Pixel coordinate grounding data
—————

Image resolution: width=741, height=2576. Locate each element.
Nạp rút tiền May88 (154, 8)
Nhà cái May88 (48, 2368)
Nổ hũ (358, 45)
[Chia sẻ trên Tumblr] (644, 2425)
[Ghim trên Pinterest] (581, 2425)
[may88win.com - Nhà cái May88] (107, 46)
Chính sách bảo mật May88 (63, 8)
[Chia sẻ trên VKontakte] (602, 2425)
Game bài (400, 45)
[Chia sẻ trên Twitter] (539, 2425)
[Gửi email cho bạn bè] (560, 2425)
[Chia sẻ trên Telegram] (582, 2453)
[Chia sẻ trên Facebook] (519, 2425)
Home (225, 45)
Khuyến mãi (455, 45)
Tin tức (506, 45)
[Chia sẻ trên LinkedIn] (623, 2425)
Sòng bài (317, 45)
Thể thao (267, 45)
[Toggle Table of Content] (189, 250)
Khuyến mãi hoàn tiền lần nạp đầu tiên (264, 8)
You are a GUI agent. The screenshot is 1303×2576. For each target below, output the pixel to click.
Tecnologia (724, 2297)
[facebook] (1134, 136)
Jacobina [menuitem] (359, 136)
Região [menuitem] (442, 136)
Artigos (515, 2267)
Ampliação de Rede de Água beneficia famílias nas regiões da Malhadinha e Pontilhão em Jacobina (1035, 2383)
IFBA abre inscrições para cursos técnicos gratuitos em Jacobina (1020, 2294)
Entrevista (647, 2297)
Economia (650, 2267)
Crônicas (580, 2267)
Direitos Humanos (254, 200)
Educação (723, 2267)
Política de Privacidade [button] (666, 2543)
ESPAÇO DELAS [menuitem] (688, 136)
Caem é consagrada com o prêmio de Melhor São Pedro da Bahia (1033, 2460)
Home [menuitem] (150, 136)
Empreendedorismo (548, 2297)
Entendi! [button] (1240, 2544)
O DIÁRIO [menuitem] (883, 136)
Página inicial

—————

▶ _What is being asked_
I'd like the records returned exactly as they were written, please.

▶ _Result_
Image resolution: width=741, height=2576. Locate each element.
Nạp rút tiền May88 (154, 8)
Nhà cái May88 (48, 2368)
Nổ hũ (358, 45)
[Chia sẻ trên Tumblr] (644, 2425)
[Ghim trên Pinterest] (581, 2425)
[may88win.com - Nhà cái May88] (107, 46)
Chính sách bảo mật May88 (63, 8)
[Chia sẻ trên VKontakte] (602, 2425)
Game bài (400, 45)
[Chia sẻ trên Twitter] (539, 2425)
[Gửi email cho bạn bè] (560, 2425)
[Chia sẻ trên Telegram] (582, 2453)
[Chia sẻ trên Facebook] (519, 2425)
Home (225, 45)
Khuyến mãi (455, 45)
Tin tức (506, 45)
[Chia sẻ trên LinkedIn] (623, 2425)
Sòng bài (317, 45)
Thể thao (267, 45)
[Toggle Table of Content] (189, 250)
Khuyến mãi hoàn tiền lần nạp đầu tiên (264, 8)
You are a GUI agent. The screenshot is 1303×2576. For each target below, output the pixel to click.
Tecnologia (724, 2297)
[facebook] (1134, 136)
Jacobina [menuitem] (359, 136)
Região [menuitem] (442, 136)
Artigos (515, 2267)
Ampliação de Rede de Água beneficia famílias nas regiões da Malhadinha e Pontilhão em Jacobina (1035, 2383)
IFBA abre inscrições para cursos técnicos gratuitos em Jacobina (1020, 2294)
Entrevista (647, 2297)
Economia (650, 2267)
Crônicas (580, 2267)
Direitos Humanos (254, 200)
Educação (723, 2267)
Política de Privacidade [button] (666, 2543)
ESPAÇO DELAS [menuitem] (688, 136)
Caem é consagrada com o prêmio de Melhor São Pedro da Bahia (1033, 2460)
Home [menuitem] (150, 136)
Empreendedorismo (548, 2297)
Entendi! [button] (1240, 2544)
O DIÁRIO [menuitem] (883, 136)
Página inicial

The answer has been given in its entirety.